Can probably ignore the above, the HDK has changed significantly since this was written and there will be new (probably native) ways to retrieve this metadata in HDK3.x.

Something related which now has to be done, now that the protocol spec has stabilised enough to proceed-

pospi commented 2 years ago

Note also that this should be implemented in a transparent way within hdk_records and will probably affect most of the record_helpers.rs function signatures, since we should be returning this data in associated tuples with other record details such as ID and Entry data; and probably want to read it from native Holochain Element fields so that it can't be tampered with.

Connoropolous commented 2 years ago

@pospi since you just mentioned this elsewhere that you were working on it, and consequently I was just reviewing this issue I just 'assigned' it to you, based on our chat about ways of working, if that's ok.

pospi commented 2 years ago

Ah, thankyou for being on top of it! :)

pospi commented 2 years ago

Work on this started in feature/40-record-revisions-metadata, but pushing to lower priority and will loop back once some of the higher-priority MMR work is completed.

Note that the complicated parts of the implementation have been done, most of the work remaining will be the gruntwork of adding appropriate API endpoints and record metadata to all the existing datatypes.

Connoropolous commented 2 years ago

@pospi is the work for creation times and author metadata considered one-and-the-same as the 'revision history' work? Is it possible to get creation times and author metadata without going full on revision history?

pospi commented 2 years ago

Yeah. We can split this if you like or I can just do those quickly, actually they might just be this conversion. So we could merge that branch (feature/40-record-revisions-metadata) and import RevisionMeta without having to integrate/test RecordMeta as well (wasm-opt will definitely prune any dead code, if this doesn't happen earlier in the build process...)

Connoropolous commented 2 years ago

I think I like that path, I recommend proceeding that way.
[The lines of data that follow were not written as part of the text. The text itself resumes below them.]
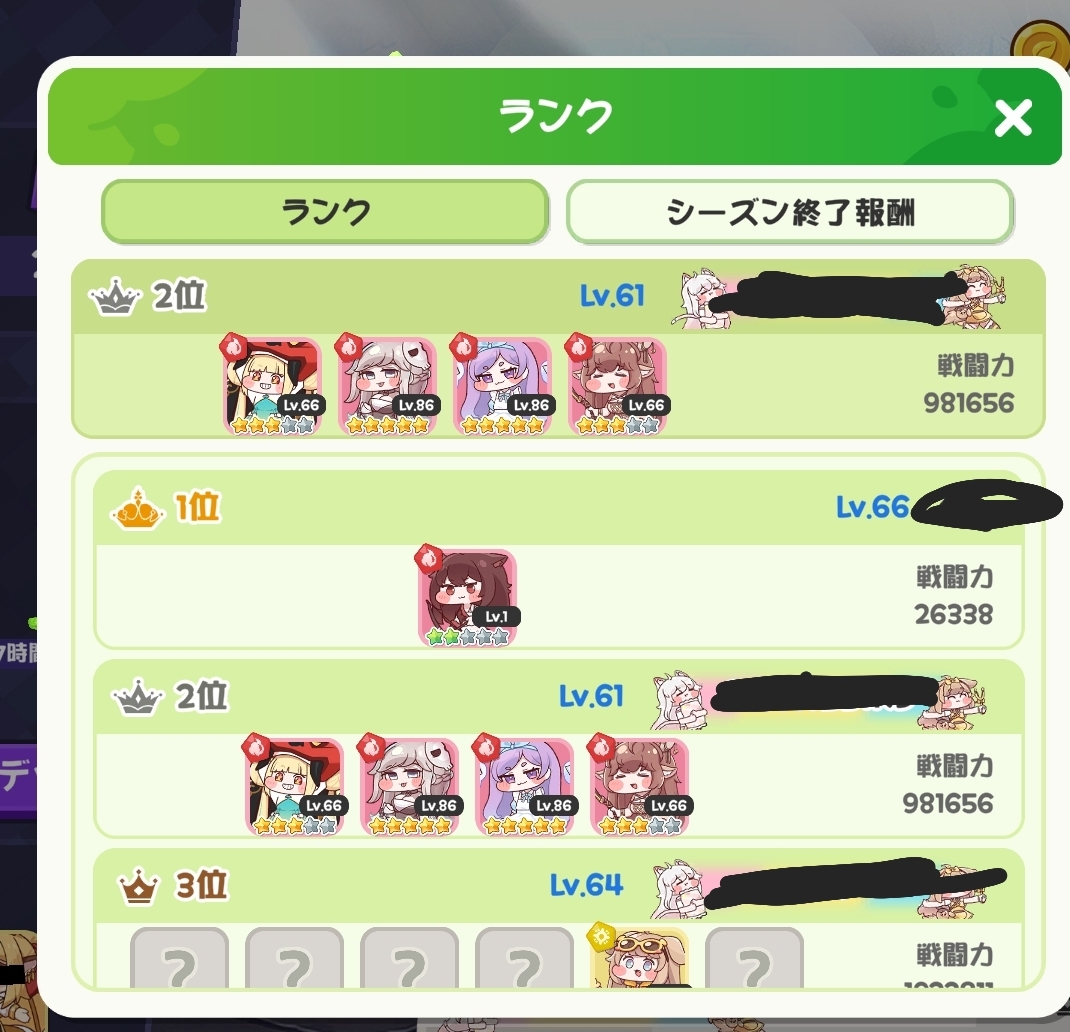Viewport: 1070px width, 1032px height.
Task: Select the ランク tab
Action: click(x=325, y=212)
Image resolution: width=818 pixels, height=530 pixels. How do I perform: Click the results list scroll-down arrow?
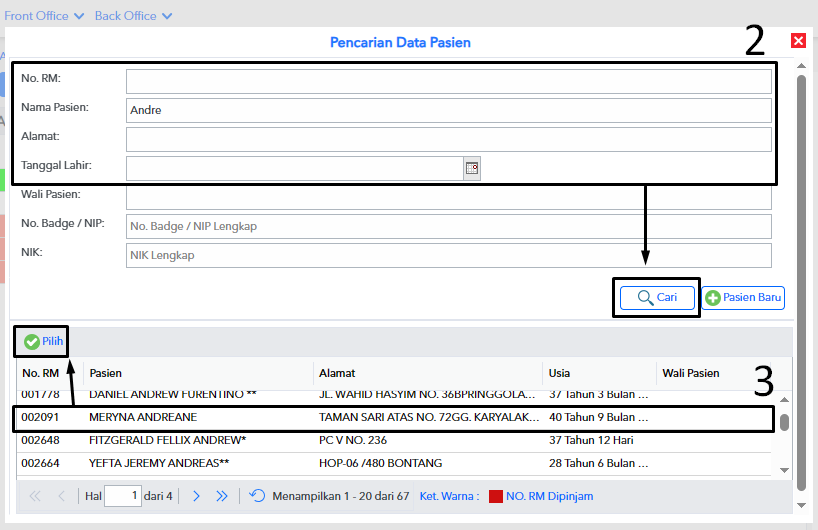click(784, 468)
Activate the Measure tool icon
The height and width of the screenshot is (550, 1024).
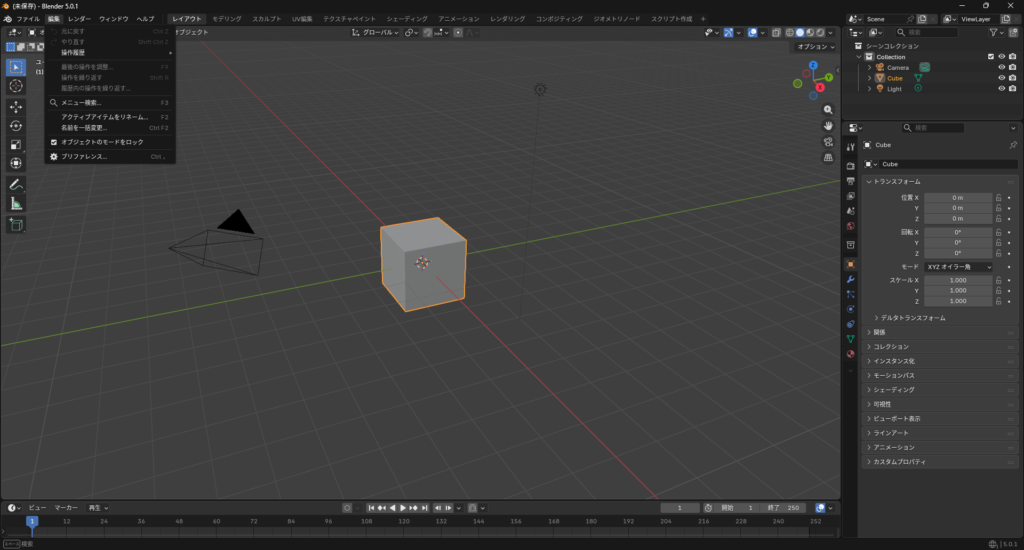(16, 203)
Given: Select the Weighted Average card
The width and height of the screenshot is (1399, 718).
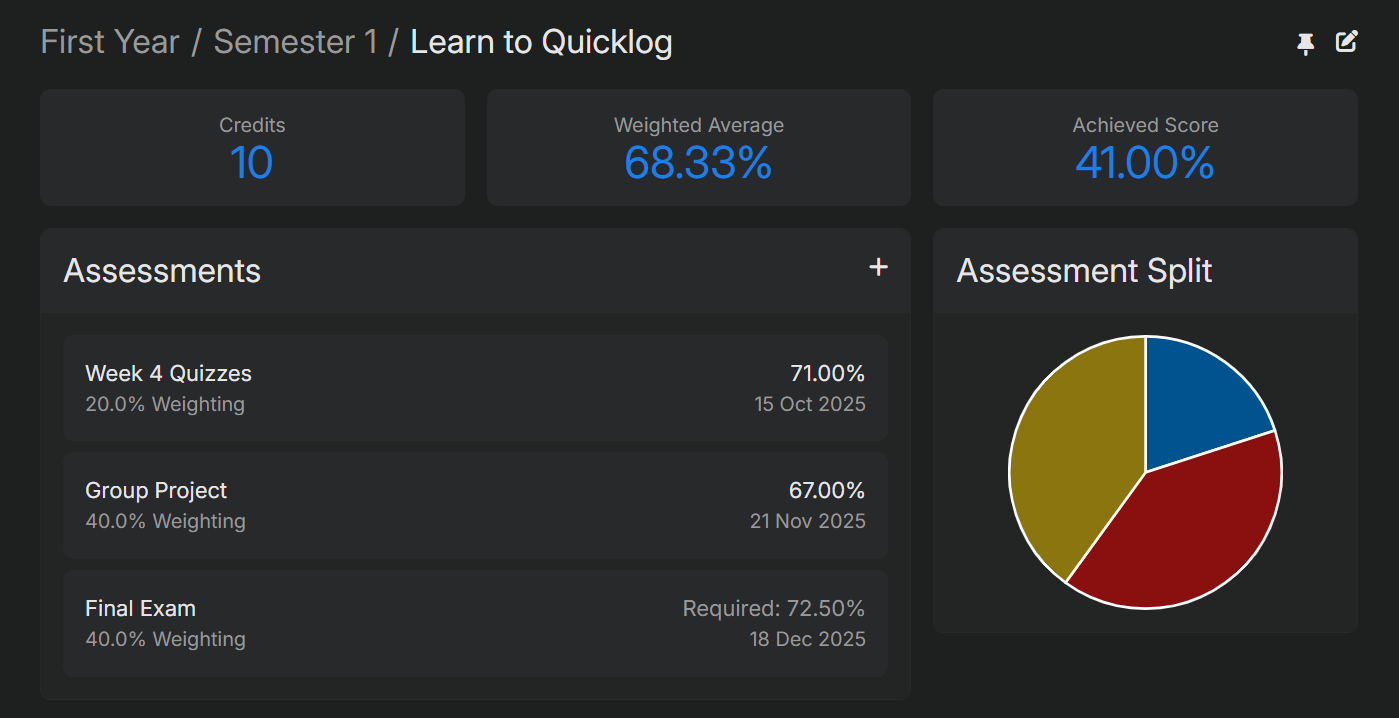Looking at the screenshot, I should pyautogui.click(x=698, y=147).
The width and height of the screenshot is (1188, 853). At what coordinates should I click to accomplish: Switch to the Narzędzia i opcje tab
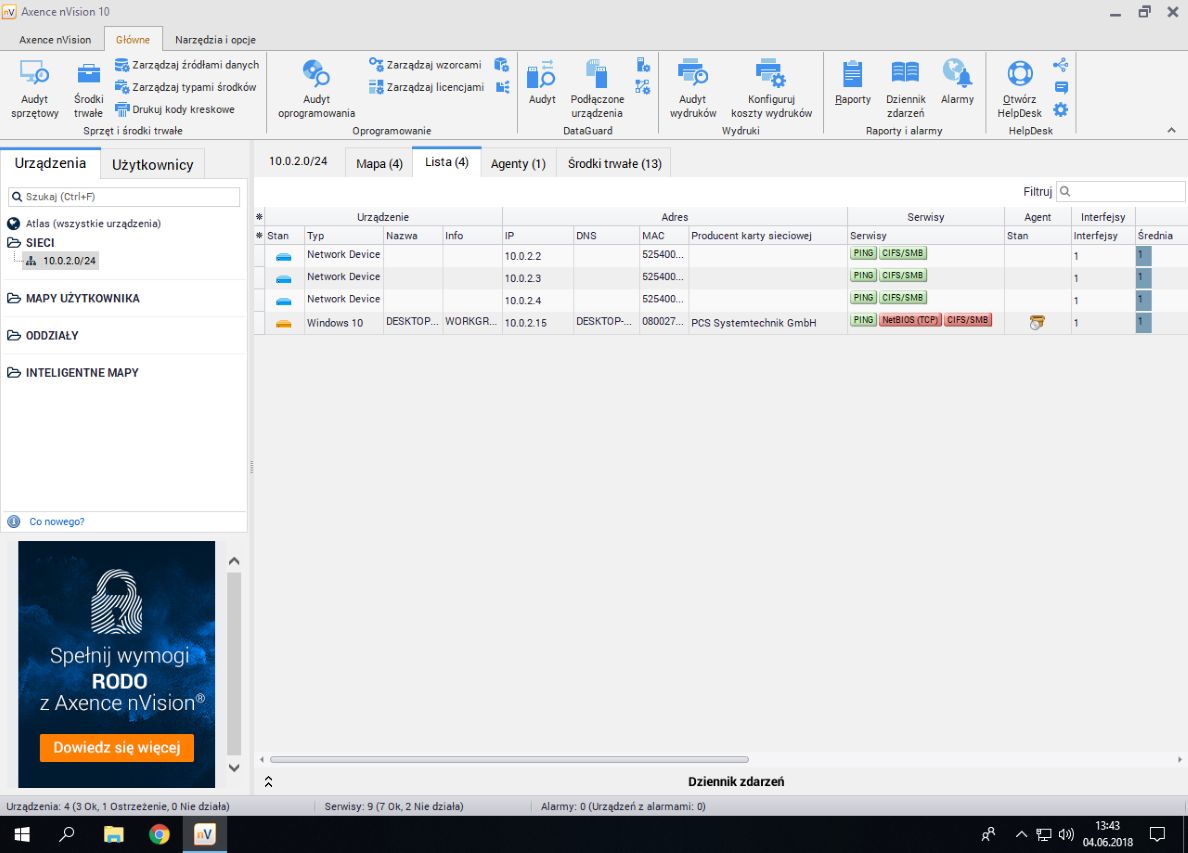(x=214, y=40)
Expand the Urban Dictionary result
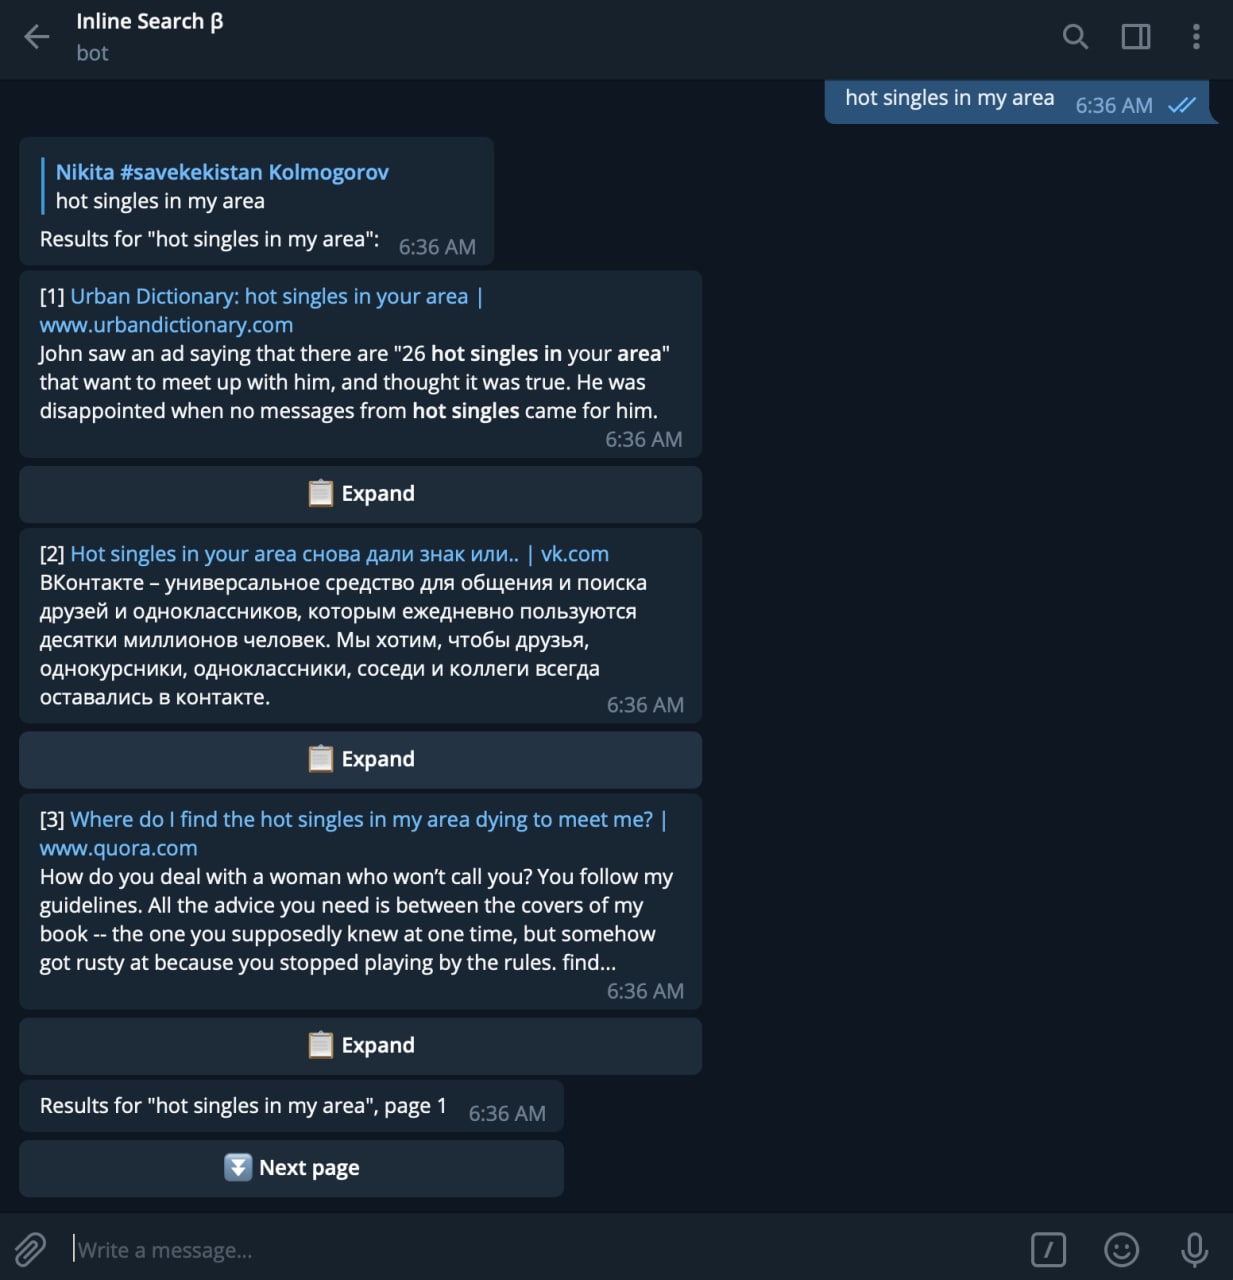This screenshot has width=1233, height=1280. [x=360, y=494]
There's a lot of utility in just having 'who created and when' at a basic level, before having, "and who updated and when"

Connoropolous commented 2 years ago

@pospi do we consider this work done?

pospi commented 2 years ago

I don't think we have anything logged separately for full revision metadata, so I'll update the issue title to reflect what's needed.

Connoropolous commented 2 years ago

Nice, love the work breakdown.

pospi commented 2 years ago

With the remaining two issues (#347 & #348), because they are quite heavy in terms of DHT ops it will be best to implement them as optional return data. read_revision_metadata_abbreviated should include #346 and #40 only.

To support these changes, and read_revision_metadata_full should be further split apart to support independently loading original & latest revisions where the data is already known, and all fields of RecordMeta except for retrieved_revision should be made optional. The struct can then be returned efficiently on a per-record basis, as follows:

We can also further optimise updates by returning the previous revision's metadata from hdk_records::records::update_record and prefilling that as previous_revision, but we may not need to since it's read internally in the update logic anyway and so probably would be read from the local cache in subsequent requests?

For read API requests (whether loading individual records or lists of them), we should add an extra parameter for determining whether to load full metadata for the record. This parameter should be set in the revision(revisionId: ID!) resolver for that type if the input record is queried with latestRevision, originalRevision, previousRevisionsCount or futureRevisionsCount set.